In a summary of their talk to be given at the Black Hat conference next, month, the three researchers say “In this presentation, we demonstrate how an iOS device can be compromised within one minute of being plugged into a malicious charger. We first examine Apple’s existing security mechanisms to protect against arbitrary software installation, then describe how USB capabilities can be leveraged to bypass these defense mechanisms. To ensure persistence of the resulting infection, we show how an attacker can hide their software in the same way Apple hides its own built-in applications.”
Forbes reported that Apple have not yet responded to the hack, called ‘Mactans’, which does not yet exist outside the researchers' work. Although it is the first publicised malicious hack using such a method, the iOS power port has been used by enthusiasts to gain additional control over the operating system, called jailbreaking.

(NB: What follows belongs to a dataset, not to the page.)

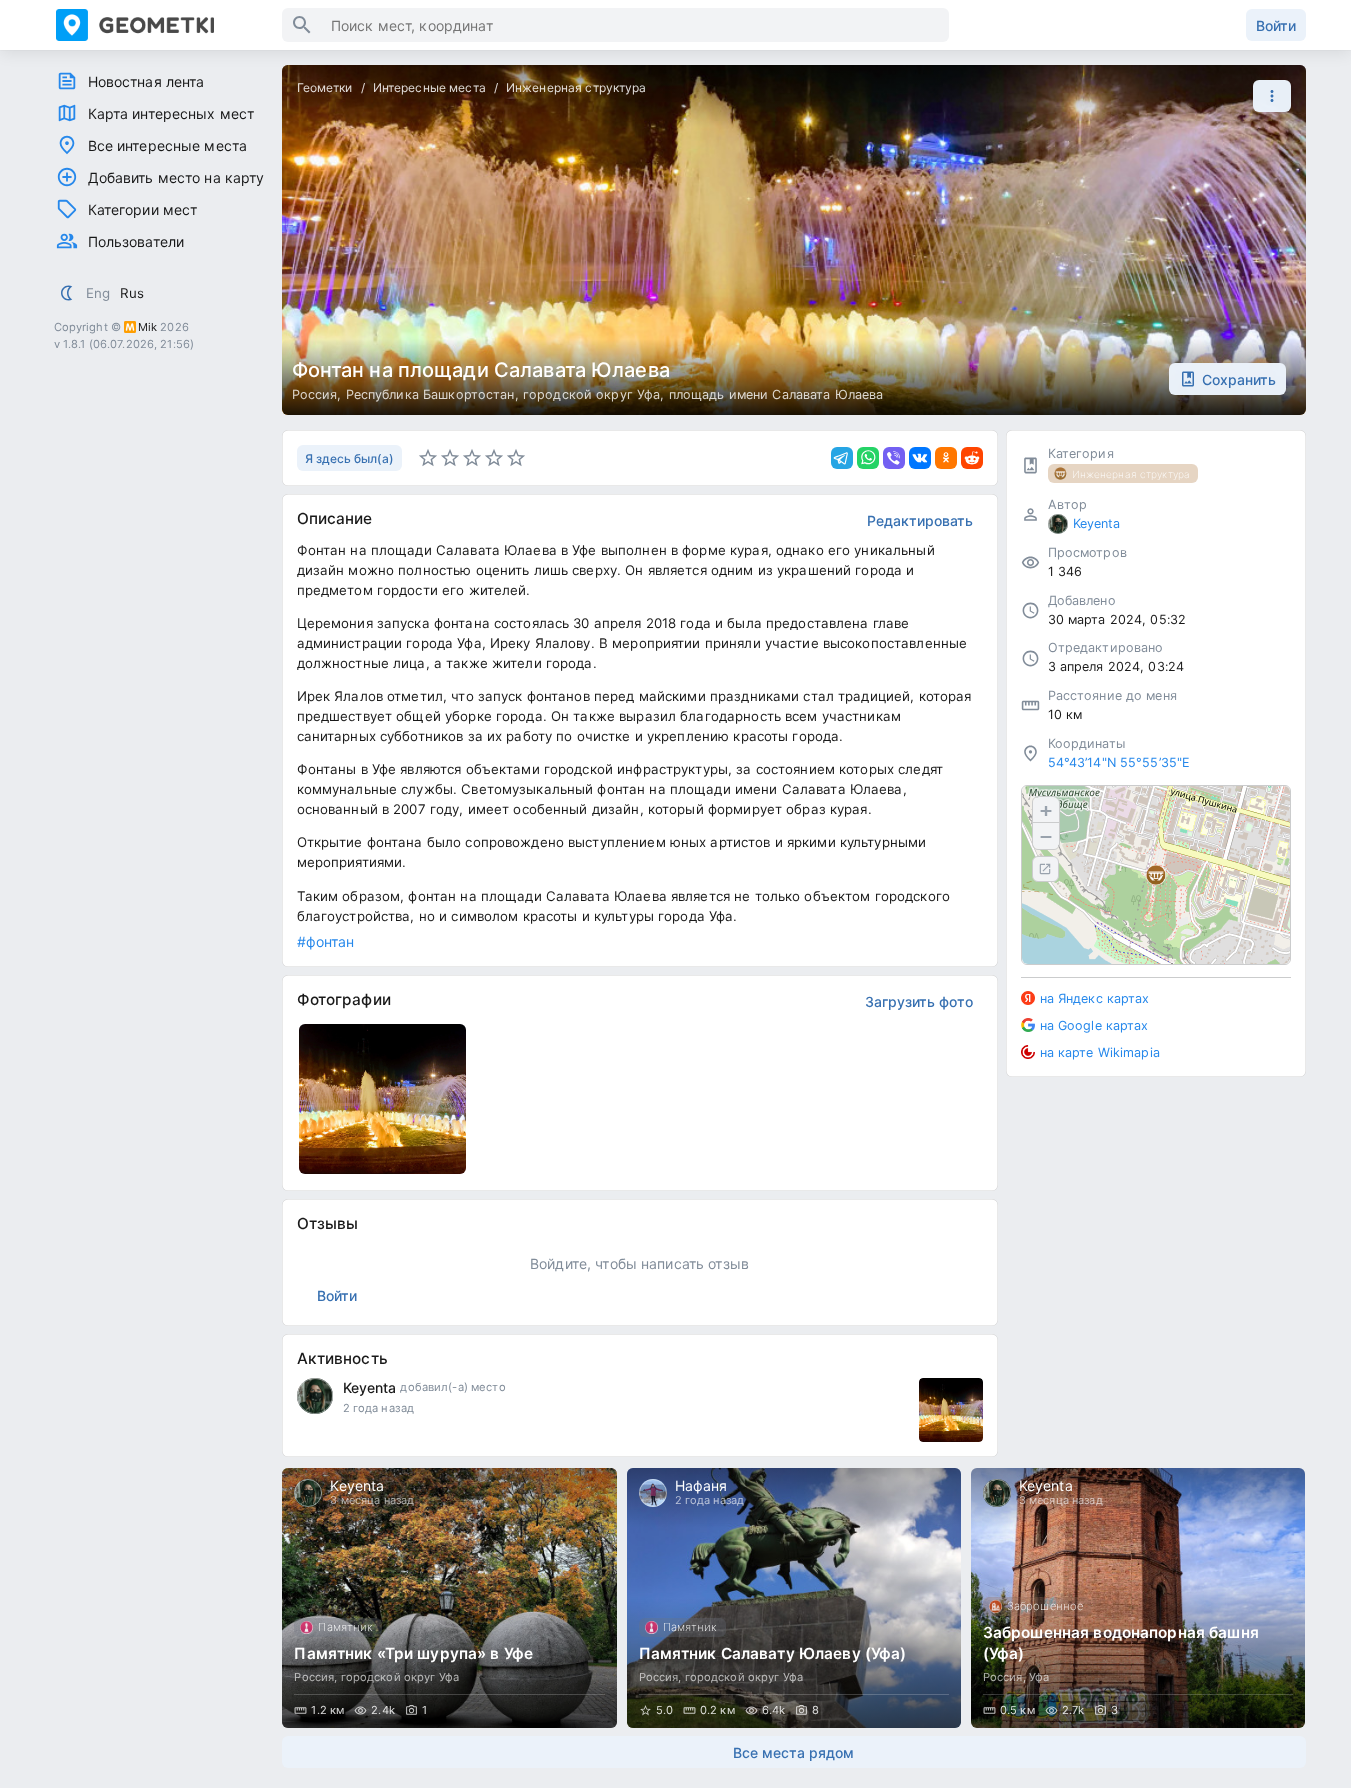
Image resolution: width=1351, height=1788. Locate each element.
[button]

The current version of the device could easily be made even more convincing, the researchers say: “To demonstrate practical application of these vulnerabilities, we built a proof of concept malicious charger, called Mactans, using a BeagleBoard. This hardware was selected to demonstrate the ease with which innocent-looking, malicious USB chargers can be constructed. While Mactans was built with limited amount of time and a small budget, we also briefly consider what more motivated, well-funded adversaries could accomplish. Finally, we recommend ways in which users can protect themselves and suggest security features Apple could implement to make the attacks we describe substantially more difficult to pull off.”